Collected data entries
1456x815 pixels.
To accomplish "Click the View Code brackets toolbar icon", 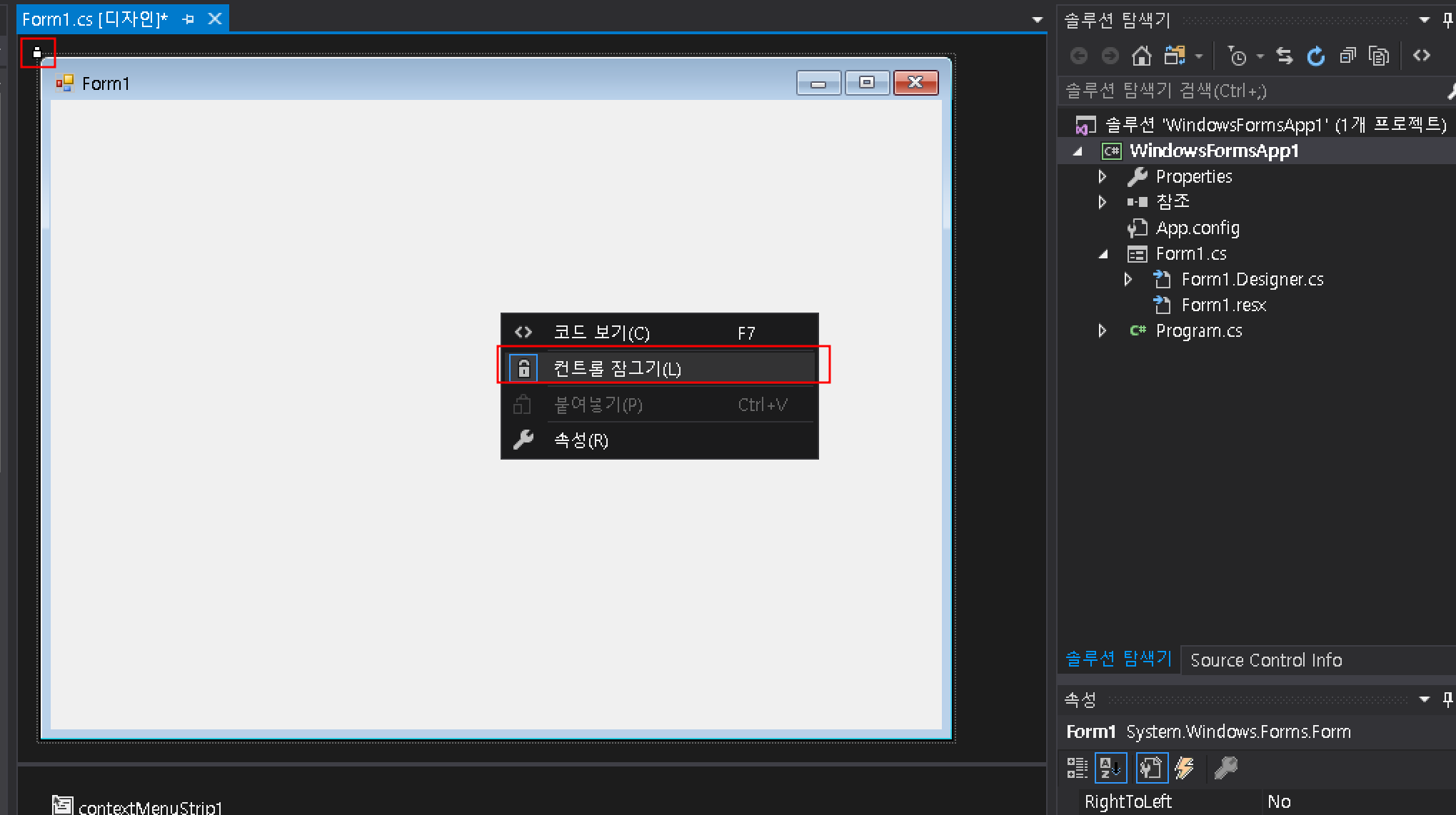I will [1422, 56].
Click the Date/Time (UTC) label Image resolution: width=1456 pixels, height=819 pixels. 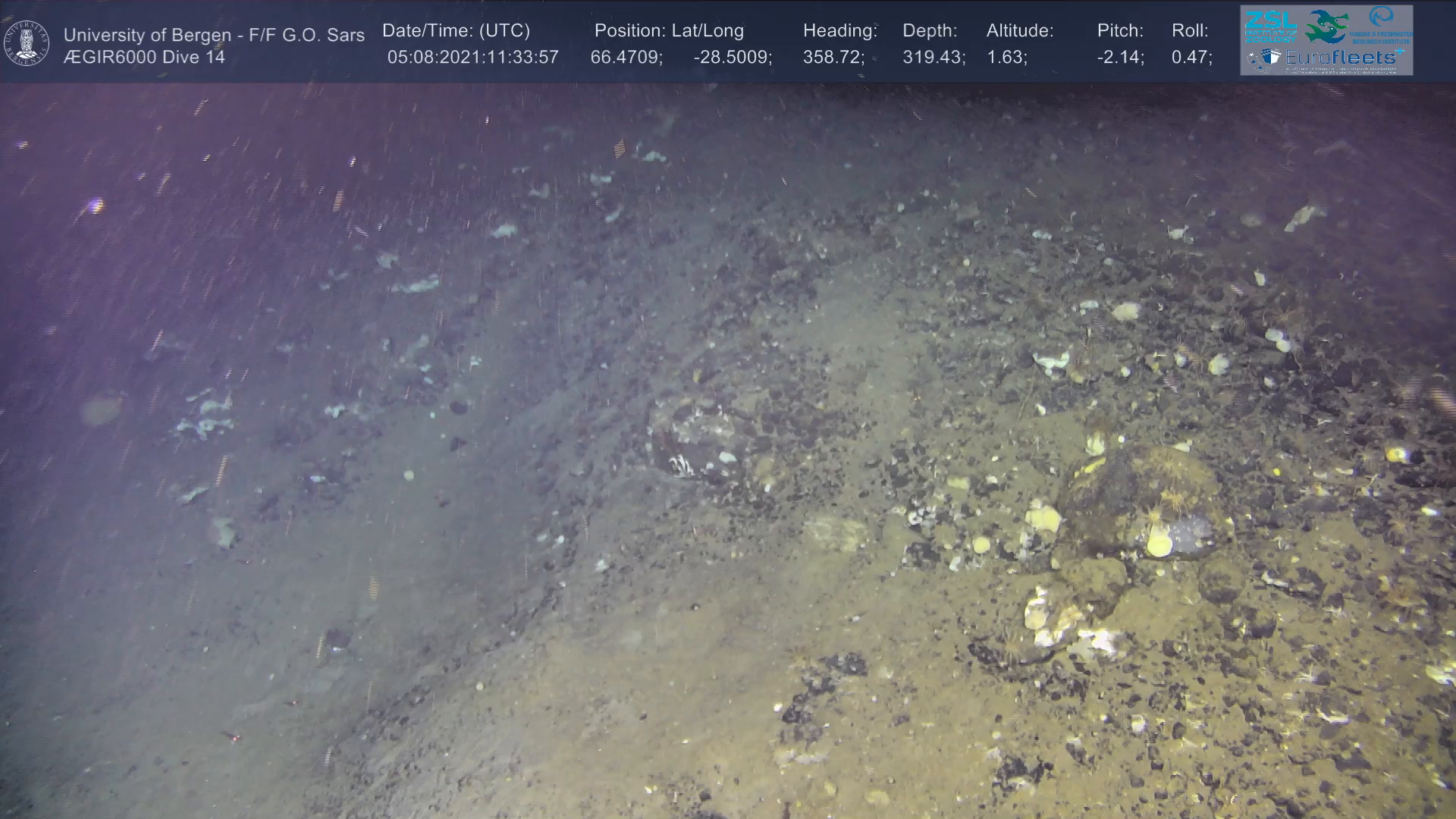point(456,31)
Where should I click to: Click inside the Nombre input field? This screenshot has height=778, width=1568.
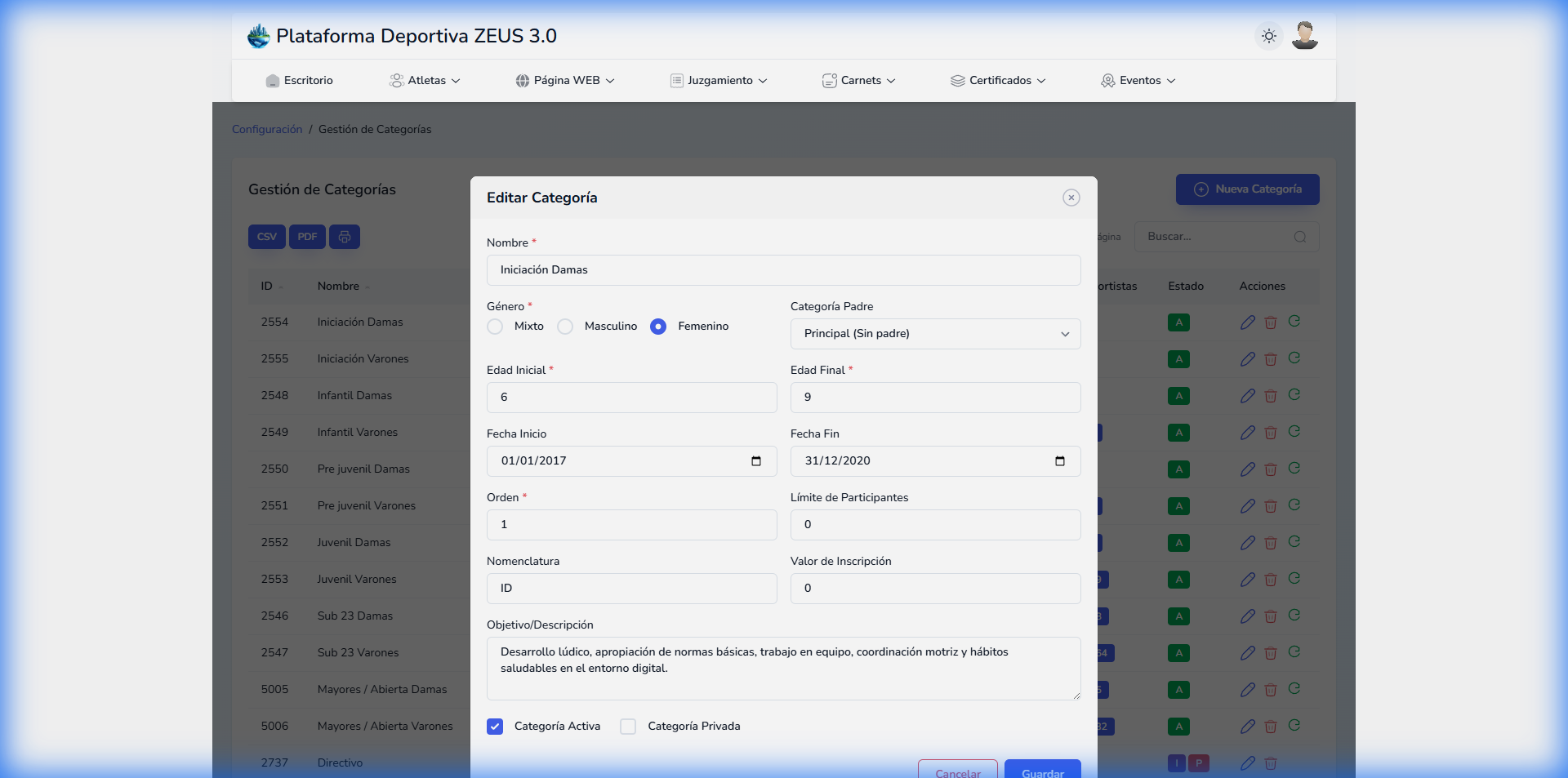point(784,270)
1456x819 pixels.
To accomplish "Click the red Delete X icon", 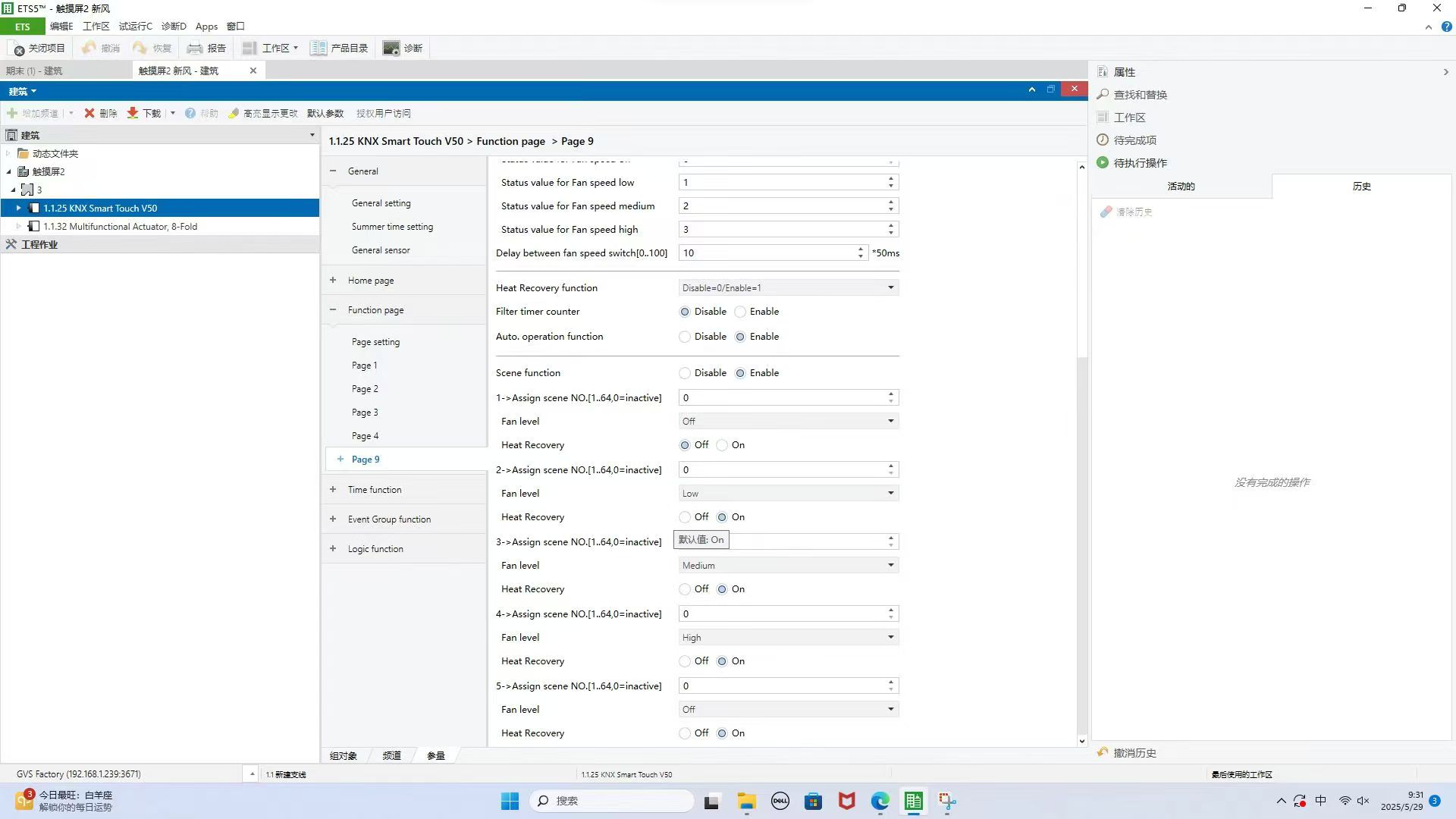I will click(89, 114).
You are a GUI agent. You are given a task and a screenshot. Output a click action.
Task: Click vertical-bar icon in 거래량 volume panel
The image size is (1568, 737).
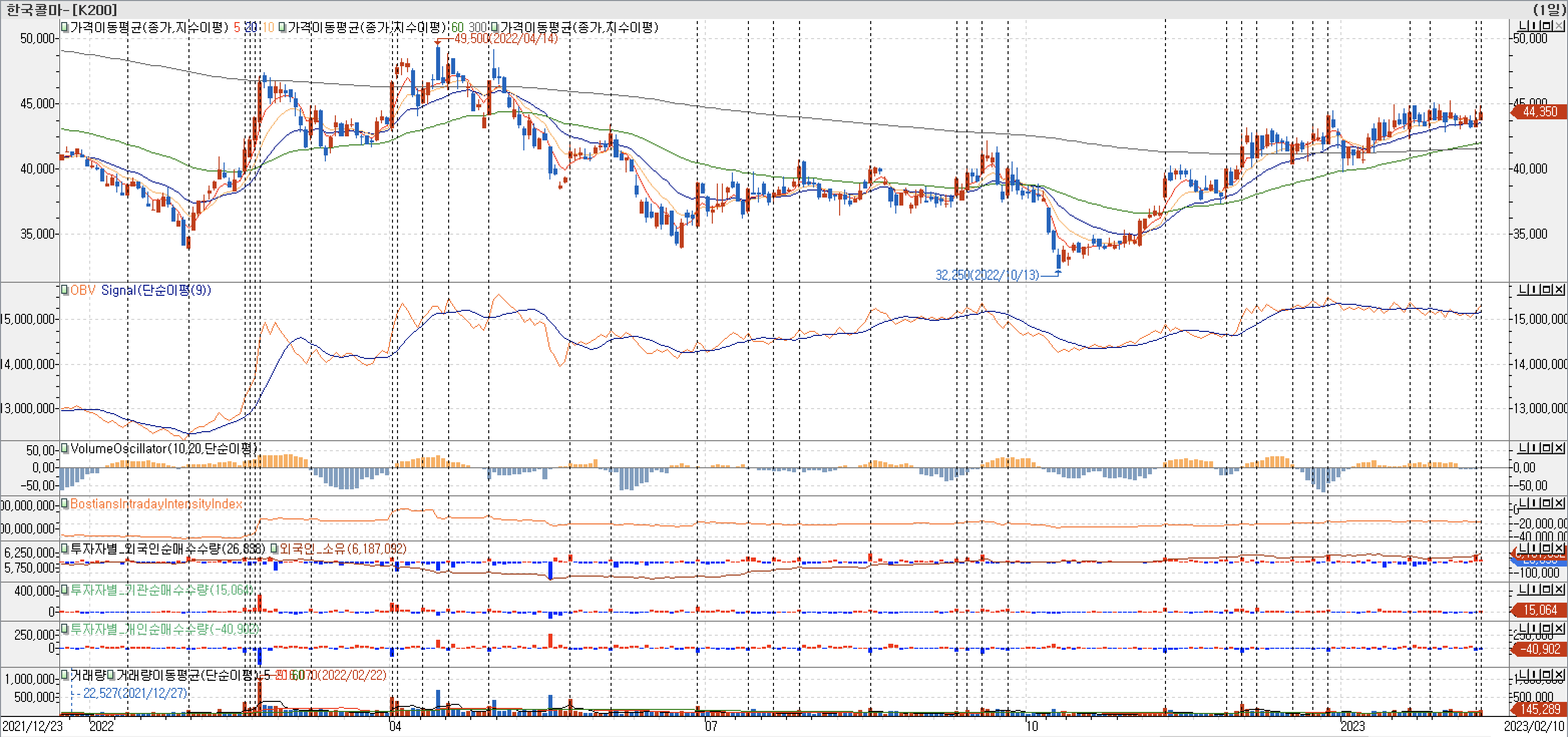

* **Task requirements**: With the pictures left out, copy exactly the lines from the line holding "Task: Click vertical-bar" through the final line of the records, including both.

* **Solution**:
Task: Click vertical-bar icon in 거래량 volume panel
The image size is (1568, 737).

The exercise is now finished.